┌─ The records

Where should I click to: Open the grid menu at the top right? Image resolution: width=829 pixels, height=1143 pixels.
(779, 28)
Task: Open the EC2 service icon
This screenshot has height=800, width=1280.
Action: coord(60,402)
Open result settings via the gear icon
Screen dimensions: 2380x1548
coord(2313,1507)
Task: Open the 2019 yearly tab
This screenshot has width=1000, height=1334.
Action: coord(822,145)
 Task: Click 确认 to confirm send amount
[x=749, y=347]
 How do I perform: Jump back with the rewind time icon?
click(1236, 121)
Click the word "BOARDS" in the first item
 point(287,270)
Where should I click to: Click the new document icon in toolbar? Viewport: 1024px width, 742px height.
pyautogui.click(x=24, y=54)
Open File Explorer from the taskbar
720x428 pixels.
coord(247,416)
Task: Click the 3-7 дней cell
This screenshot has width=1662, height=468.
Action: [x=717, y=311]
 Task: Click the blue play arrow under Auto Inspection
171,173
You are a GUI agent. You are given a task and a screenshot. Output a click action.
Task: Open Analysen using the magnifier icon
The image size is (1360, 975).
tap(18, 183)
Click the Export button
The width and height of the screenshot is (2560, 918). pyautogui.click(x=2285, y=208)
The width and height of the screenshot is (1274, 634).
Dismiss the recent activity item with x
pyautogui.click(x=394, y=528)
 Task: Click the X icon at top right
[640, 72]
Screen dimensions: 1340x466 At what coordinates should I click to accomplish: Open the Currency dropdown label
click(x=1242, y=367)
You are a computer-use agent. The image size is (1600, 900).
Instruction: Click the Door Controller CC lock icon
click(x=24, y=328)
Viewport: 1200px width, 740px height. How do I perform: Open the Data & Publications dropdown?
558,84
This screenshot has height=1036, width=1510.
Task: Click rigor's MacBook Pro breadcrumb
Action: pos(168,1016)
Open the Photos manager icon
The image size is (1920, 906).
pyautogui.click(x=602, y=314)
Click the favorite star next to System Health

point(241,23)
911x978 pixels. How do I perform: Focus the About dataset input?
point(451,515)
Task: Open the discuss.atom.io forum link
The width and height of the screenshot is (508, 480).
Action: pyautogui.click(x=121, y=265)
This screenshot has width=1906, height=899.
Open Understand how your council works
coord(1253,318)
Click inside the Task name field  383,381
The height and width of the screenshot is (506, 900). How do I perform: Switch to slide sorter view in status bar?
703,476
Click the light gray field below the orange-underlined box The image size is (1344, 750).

└─

Exercise task: Quote the lines above word for word.

Exercise solution:
Where should I click to: Open the grid menu at the top right? Image resolution: width=829 pixels, height=1143 pixels.
(779, 28)
Task: Open the EC2 service icon
This screenshot has height=800, width=1280.
Action: coord(60,402)
Open result settings via the gear icon
Screen dimensions: 2380x1548
coord(2313,1507)
Task: Open the 2019 yearly tab
This screenshot has width=1000, height=1334.
Action: coord(822,145)
 Task: Click 确认 to confirm send amount
[x=749, y=347]
 How do I perform: Jump back with the rewind time icon?
click(1236, 121)
Click the word "BOARDS" in the first item
 point(287,270)
Where should I click to: Click the new document icon in toolbar? Viewport: 1024px width, 742px height.
pyautogui.click(x=24, y=54)
Open File Explorer from the taskbar
720x428 pixels.
coord(247,416)
Task: Click the 3-7 дней cell
This screenshot has width=1662, height=468.
Action: [x=717, y=311]
 Task: Click the blue play arrow under Auto Inspection
171,173
You are a GUI agent. You are given a task and a screenshot. Output a click action.
Task: Open Analysen using the magnifier icon
The image size is (1360, 975).
tap(18, 183)
Click the Export button
The width and height of the screenshot is (2560, 918). pyautogui.click(x=2285, y=208)
The width and height of the screenshot is (1274, 634).
Dismiss the recent activity item with x
pyautogui.click(x=394, y=528)
 Task: Click the X icon at top right
[640, 72]
Screen dimensions: 1340x466 At what coordinates should I click to accomplish: Open the Currency dropdown label
click(x=1242, y=367)
You are a computer-use agent. The image size is (1600, 900).
Instruction: Click the Door Controller CC lock icon
click(x=24, y=328)
Viewport: 1200px width, 740px height. How do I perform: Open the Data & Publications dropdown?
558,84
This screenshot has height=1036, width=1510.
Task: Click rigor's MacBook Pro breadcrumb
Action: pos(168,1016)
Open the Photos manager icon
The image size is (1920, 906).
pyautogui.click(x=602, y=314)
Click the favorite star next to System Health

point(241,23)
911x978 pixels. How do I perform: Focus the About dataset input?
point(451,515)
Task: Open the discuss.atom.io forum link
The width and height of the screenshot is (508, 480).
Action: pyautogui.click(x=121, y=265)
This screenshot has width=1906, height=899.
Open Understand how your council works
coord(1253,318)
Click inside the Task name field  383,381
The height and width of the screenshot is (506, 900). How do I perform: Switch to slide sorter view in status bar?
703,476
Click the light gray field below the orange-underlined box The image size is (1344, 750).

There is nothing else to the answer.